[Tuberous sclerosis with chronic renal failure treated by hemodialysis and transplantation (author's transl)].

We report on a case of tuberous sclerosis in a 36-year-old female with chronic renal failure, who was treated by hemodialysis and transplantation. The diagnosis of tuberous sclerosis was ascertained by the association of typical cutaneous retinal and osseous lesions. On the contrary, the renal localisations were unusual. Early hypertension was exacerbated in the course of 2 pregnancies but was never severe. It preceded the late onset of renal failure which progressed slowly.
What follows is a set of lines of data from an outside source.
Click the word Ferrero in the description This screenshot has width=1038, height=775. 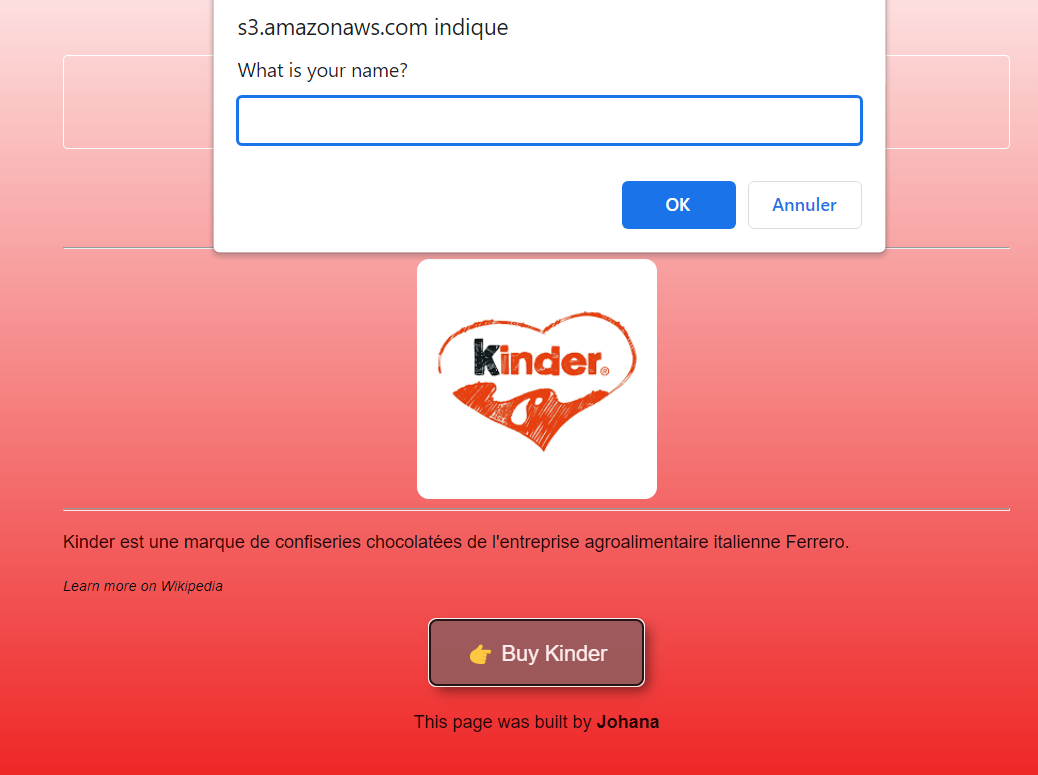[x=817, y=542]
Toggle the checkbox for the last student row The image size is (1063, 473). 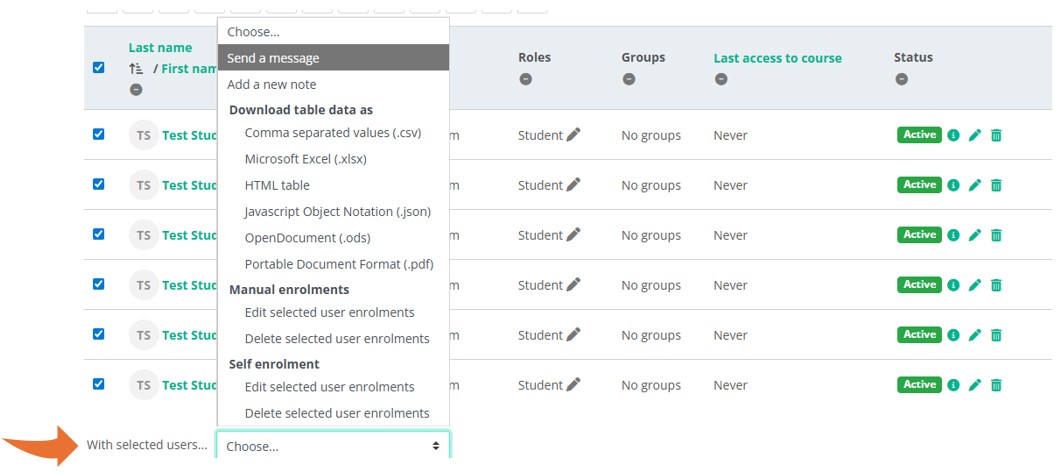98,384
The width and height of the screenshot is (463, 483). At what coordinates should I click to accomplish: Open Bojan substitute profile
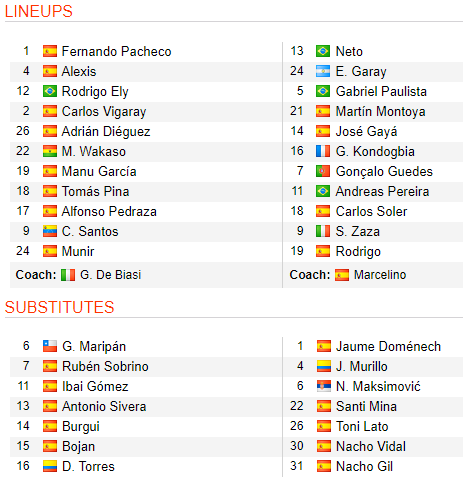coord(78,447)
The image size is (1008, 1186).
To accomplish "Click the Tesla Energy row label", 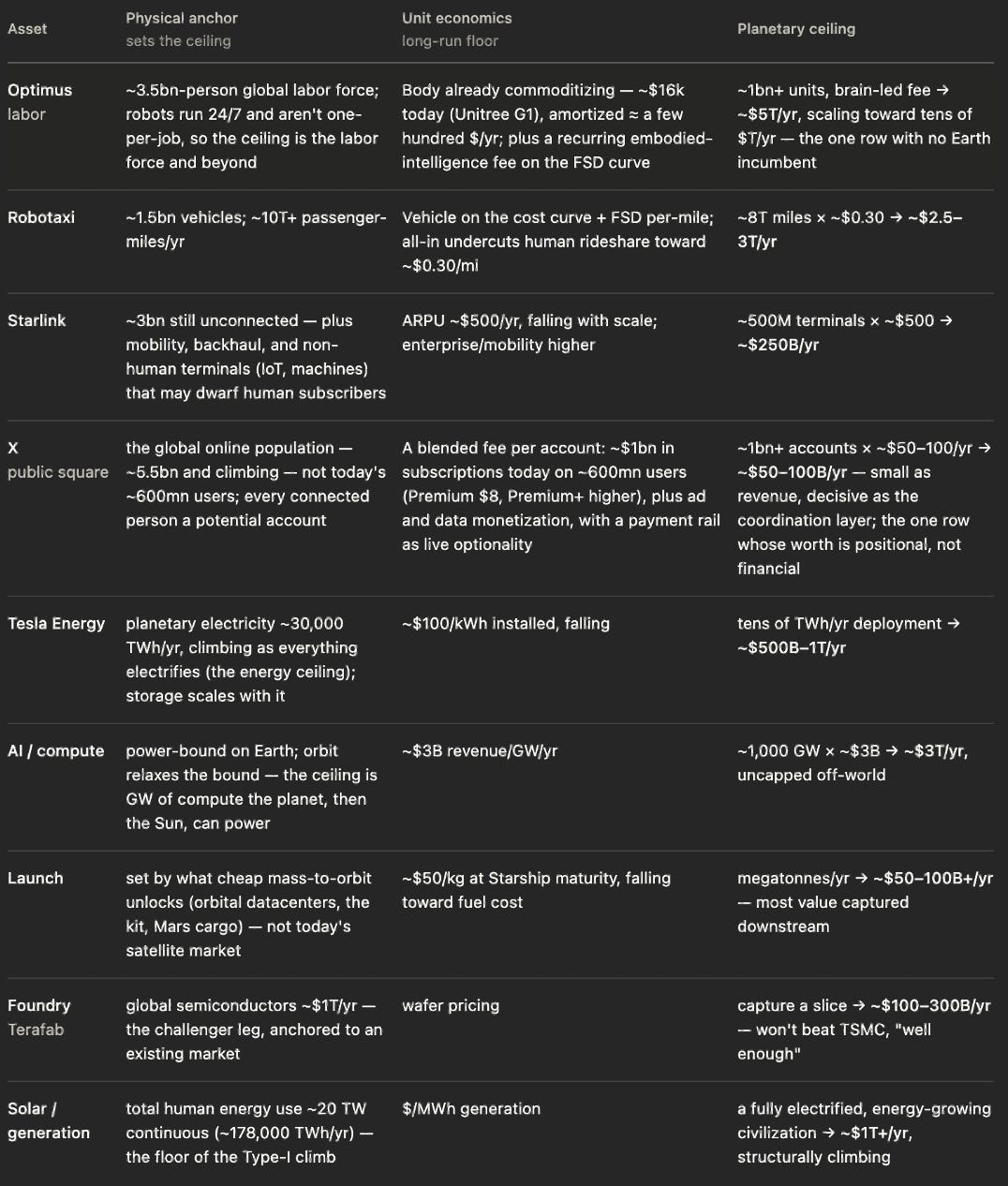I will (56, 624).
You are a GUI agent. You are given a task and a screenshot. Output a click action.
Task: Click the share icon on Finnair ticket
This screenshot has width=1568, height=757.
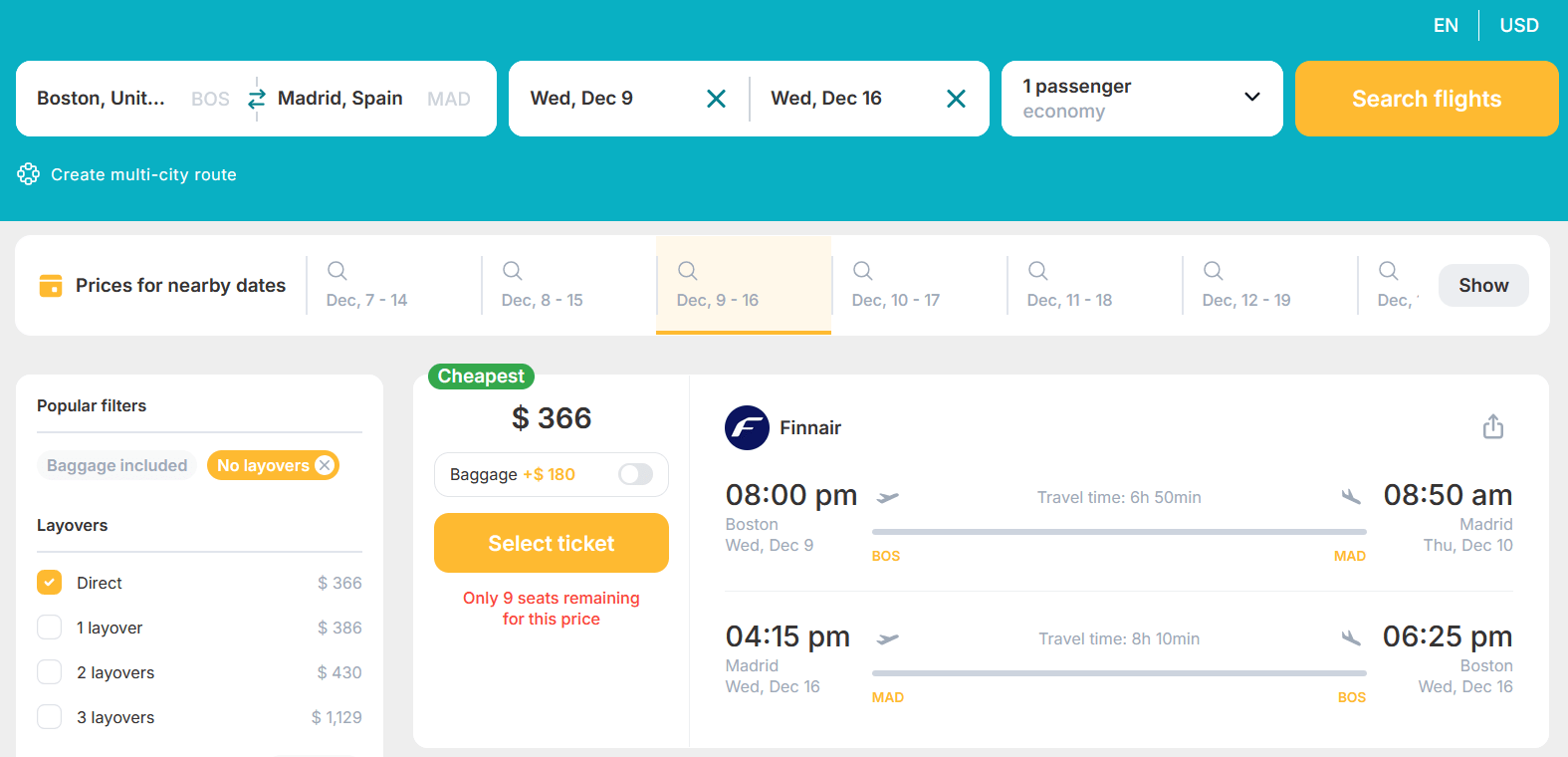pos(1493,426)
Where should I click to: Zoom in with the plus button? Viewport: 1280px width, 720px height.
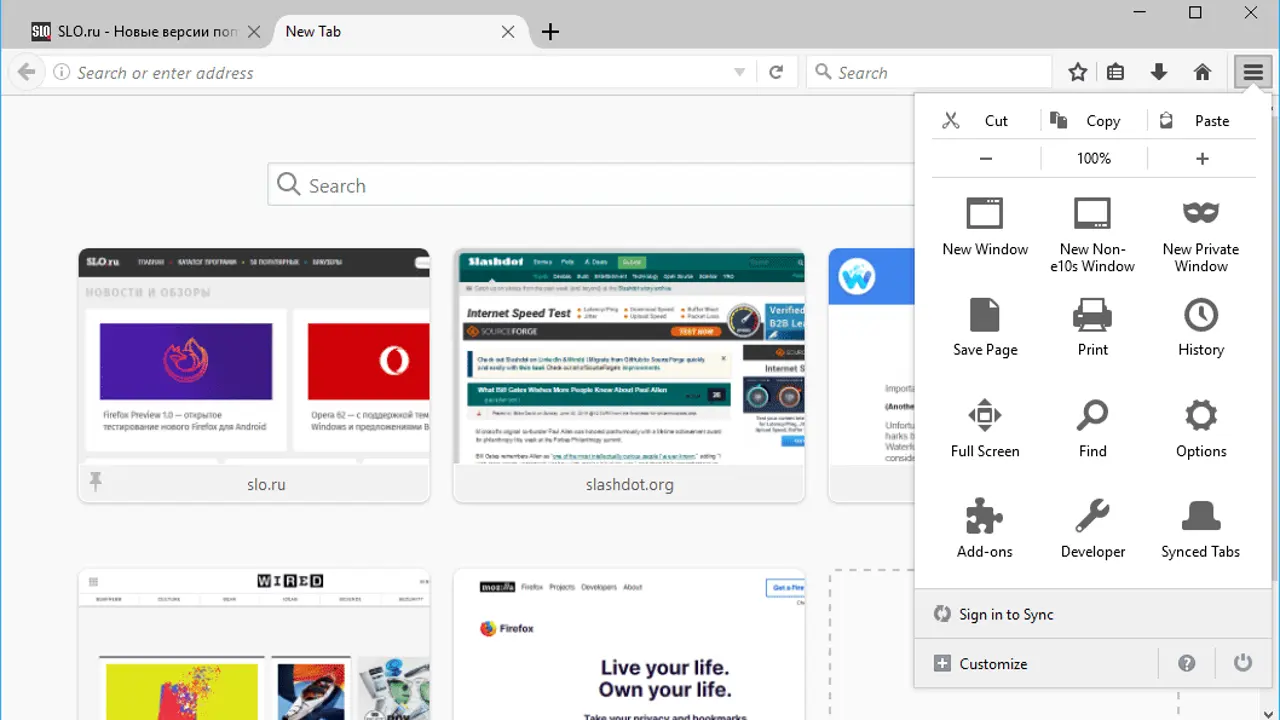1202,158
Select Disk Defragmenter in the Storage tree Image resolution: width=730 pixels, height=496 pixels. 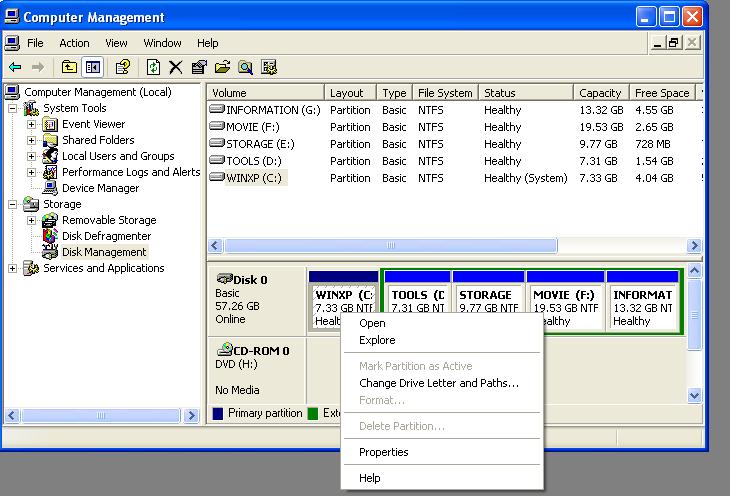pyautogui.click(x=106, y=236)
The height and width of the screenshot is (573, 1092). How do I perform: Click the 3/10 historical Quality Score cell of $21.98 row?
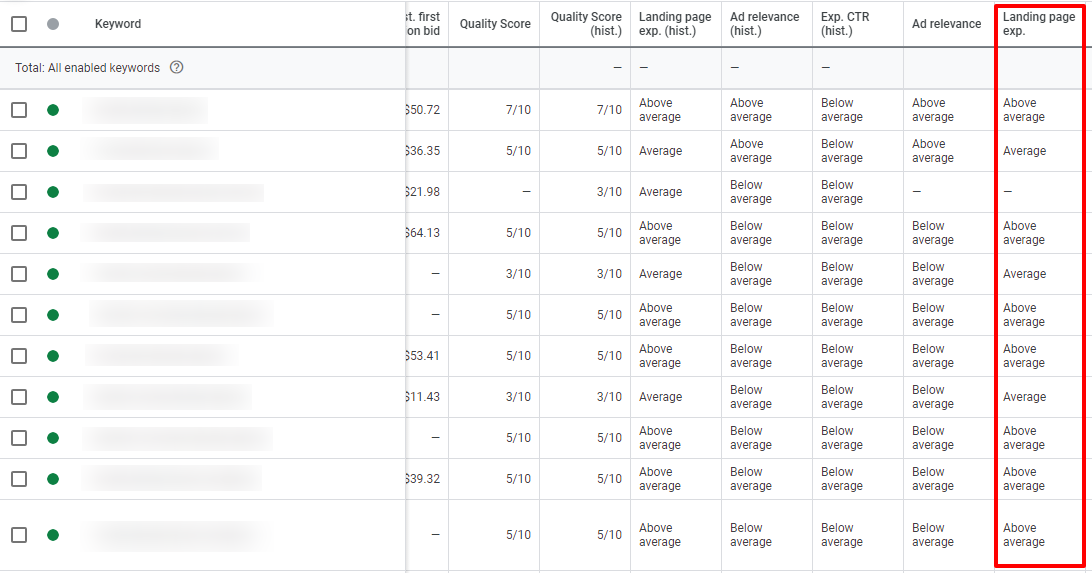point(609,192)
The kidneys were small, with a peculiar angiographic aspect: the renal tissue was not invaded by hamartomas but the whole arterial bed was diffusely modified, with a cortical perfusion defect. Both kidneys were studied after bilateral nephrectomy. The lesions were far more complex than a simple replacement of the renal tissue by angiomyolipomas: they involved the vessels, the interstitium (with lipids inclusions surrounded by a macrophagic reaction) and the glomeruli (with focal and segmental sclerosis). This observation (which is the 11th case in the literature of tuberous sclerosis with chronic renal failure and the 3rd treated by transplantation) documents a particular variety of congenital and familial nephropathy with delayed revelation.